Copy out the full passage on the ALJ's treatment of the medical opinions word for word.

• **READING TEXT**:
######
See Warnell, 97 F.4th at 1053. In light of the reports from other treatment providers who 

contradicted Bayler’s opinion, we conclude that substantial evidence supports the ALJ’s 

decision to reject it. 

Casten next argues that the ALJ did not provide a logical explanation for finding 

Dr. Gentry’s opinion unpersuasive. According to Casten, the ALJ should not have 

devalued Dr. Gentry’s opinion merely because he used a pre-printed form and 

provided “very little narrative explanation” for his opinion. In her view, the ALJ’s 

reasoning was unfair because the opinions from the state agency physicians, which the 

ALJ found persuasive, were similarly issued on pre-printed forms and contained 

comparable narrative explanations.

Casten’s focus on the nature of the forms, however, ignores the ALJ’s broader 

conclusion that Dr. Gentry’s opinion was inconsistent with his prior examination notes 

that did not mention any gait abnormalities, motor-strength deficits, or range-of-motion 

deficits. We will not disturb an ALJ’s decision to discount a medical opinion that is 

contradicted by medical evidence in the record that the ALJ relied upon. See id. The ALJ 

here appropriately explained that the record evidence consistently contradicted Dr.

Gentry’s opinion that Casten could not stand, walk, or sit for more than minutes at a 

time. The ALJ also observed that Dr. Gentry’s opinion about Casten’s severely limited 

ability to use her hands or reach was inconsistent with the medical evidence, which 

showed no abnormalities in her hands or arms on a consistent basis other than 

immediately before and after her surgery in March 2021.
######
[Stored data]
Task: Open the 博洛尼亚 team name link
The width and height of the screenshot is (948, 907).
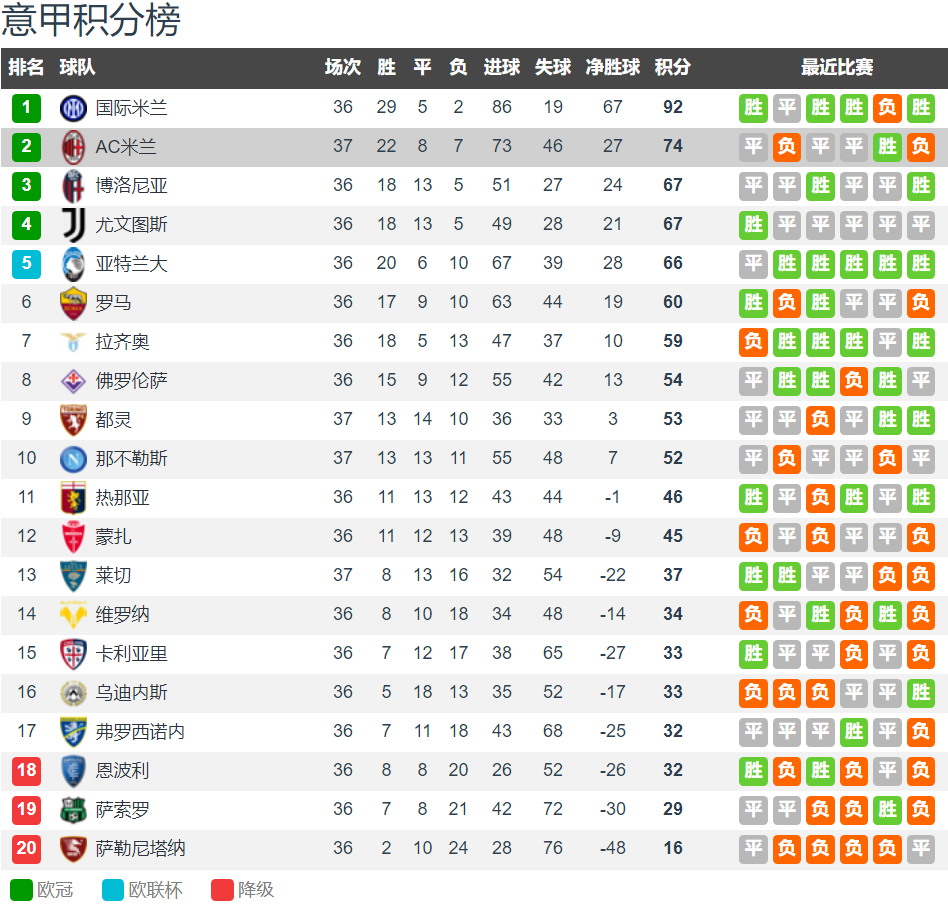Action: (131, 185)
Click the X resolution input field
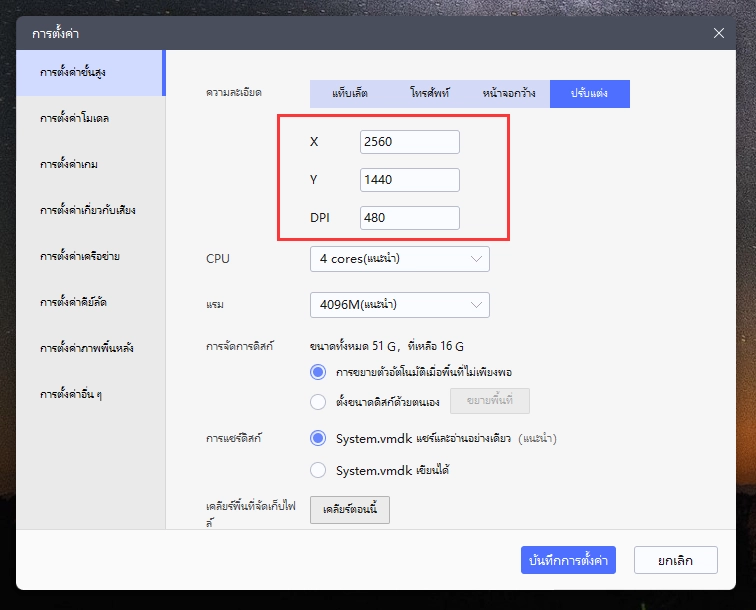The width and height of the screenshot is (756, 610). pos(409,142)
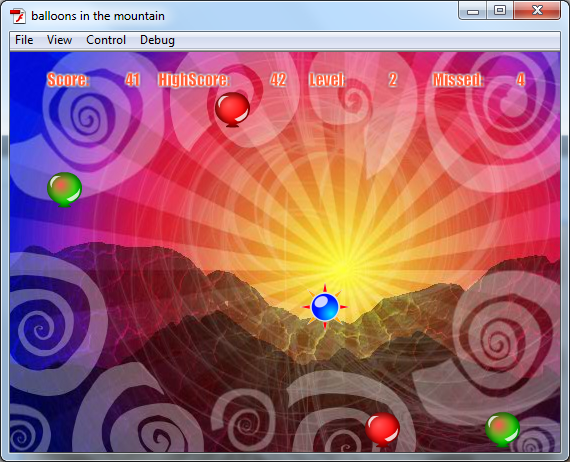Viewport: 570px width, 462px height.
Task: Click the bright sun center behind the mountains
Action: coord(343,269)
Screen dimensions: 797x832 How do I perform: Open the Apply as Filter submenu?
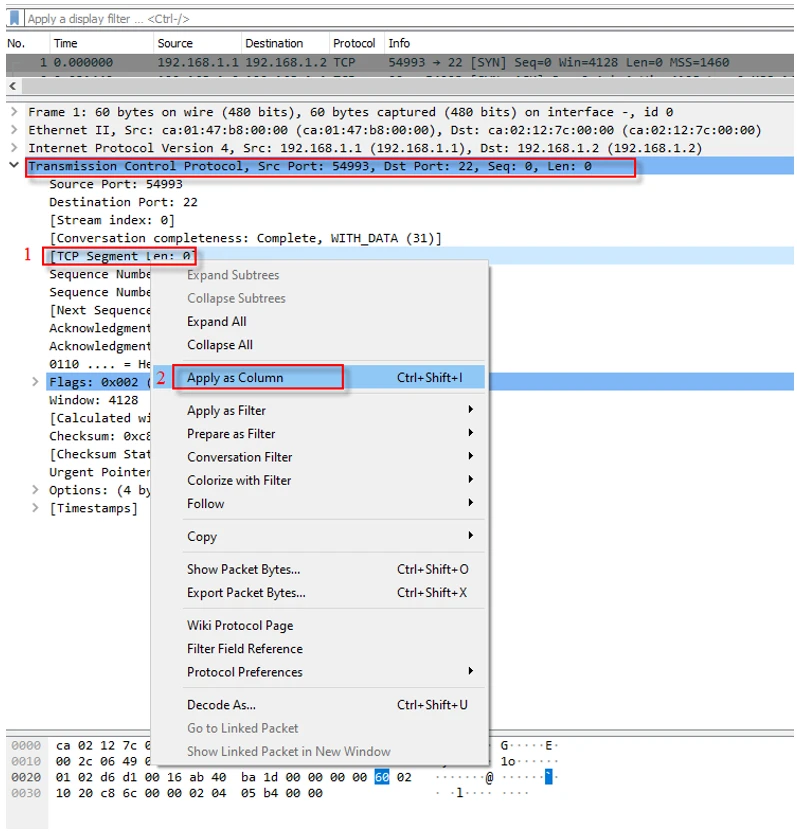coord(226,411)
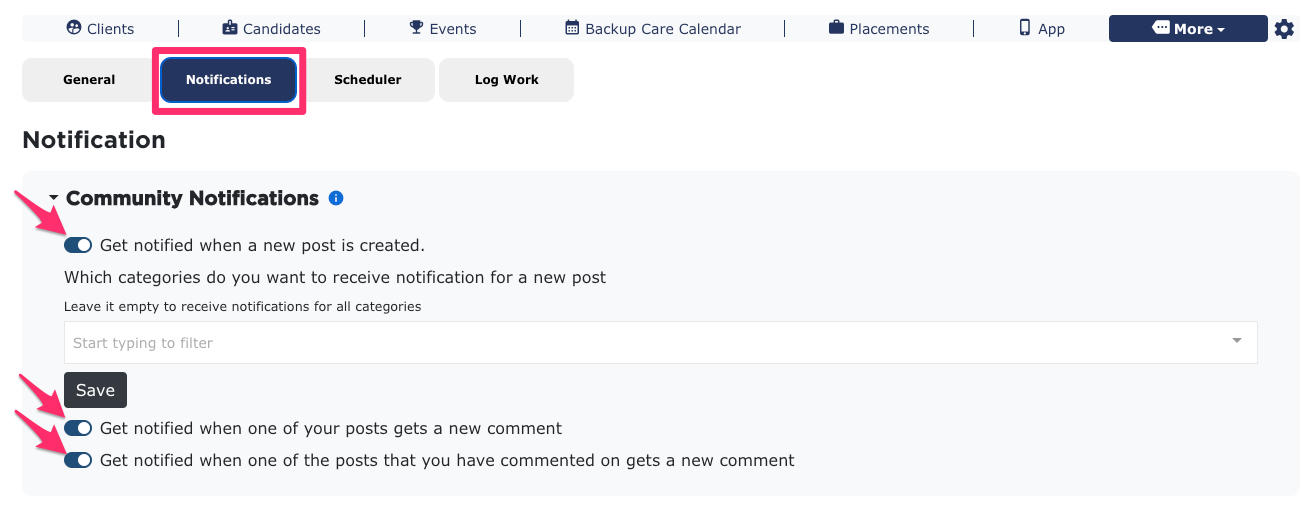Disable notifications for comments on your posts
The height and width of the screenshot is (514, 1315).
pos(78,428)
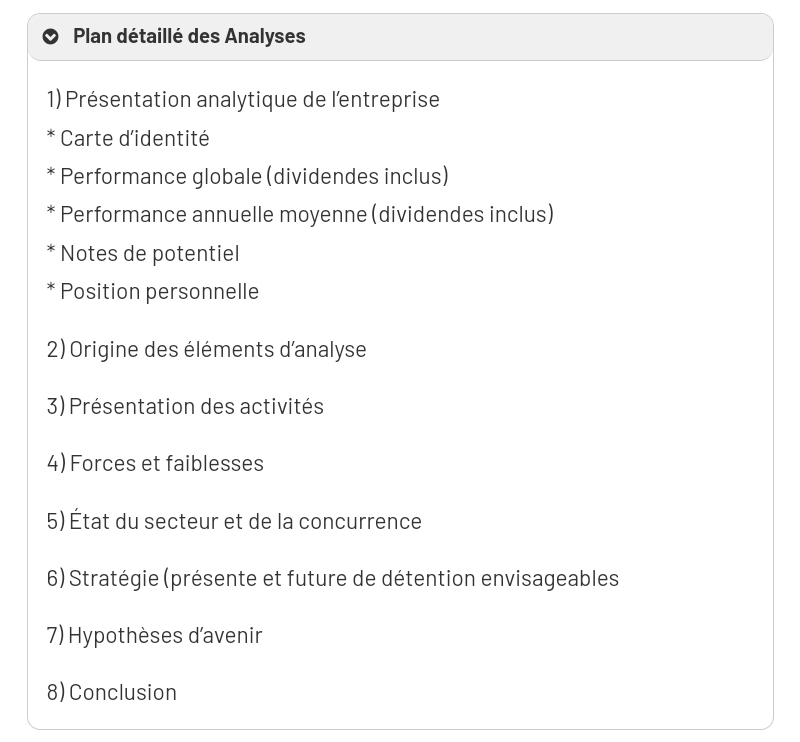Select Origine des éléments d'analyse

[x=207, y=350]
######
• **TASK OUTPUT**:
See Warnell, 97 F.4th at 1053. In light of the reports from other treatment providers who 

contradicted Bayler’s opinion, we conclude that substantial evidence supports the ALJ’s 

decision to reject it. 

Casten next argues that the ALJ did not provide a logical explanation for finding 

Dr. Gentry’s opinion unpersuasive. According to Casten, the ALJ should not have 

devalued Dr. Gentry’s opinion merely because he used a pre-printed form and 

provided “very little narrative explanation” for his opinion. In her view, the ALJ’s 

reasoning was unfair because the opinions from the state agency physicians, which the 

ALJ found persuasive, were similarly issued on pre-printed forms and contained 

comparable narrative explanations.

Casten’s focus on the nature of the forms, however, ignores the ALJ’s broader 

conclusion that Dr. Gentry’s opinion was inconsistent with his prior examination notes 

that did not mention any gait abnormalities, motor-strength deficits, or range-of-motion 

deficits. We will not disturb an ALJ’s decision to discount a medical opinion that is 

contradicted by medical evidence in the record that the ALJ relied upon. See id. The ALJ 

here appropriately explained that the record evidence consistently contradicted Dr.

Gentry’s opinion that Casten could not stand, walk, or sit for more than minutes at a 

time. The ALJ also observed that Dr. Gentry’s opinion about Casten’s severely limited 

ability to use her hands or reach was inconsistent with the medical evidence, which 

showed no abnormalities in her hands or arms on a consistent basis other than 

immediately before and after her surgery in March 2021.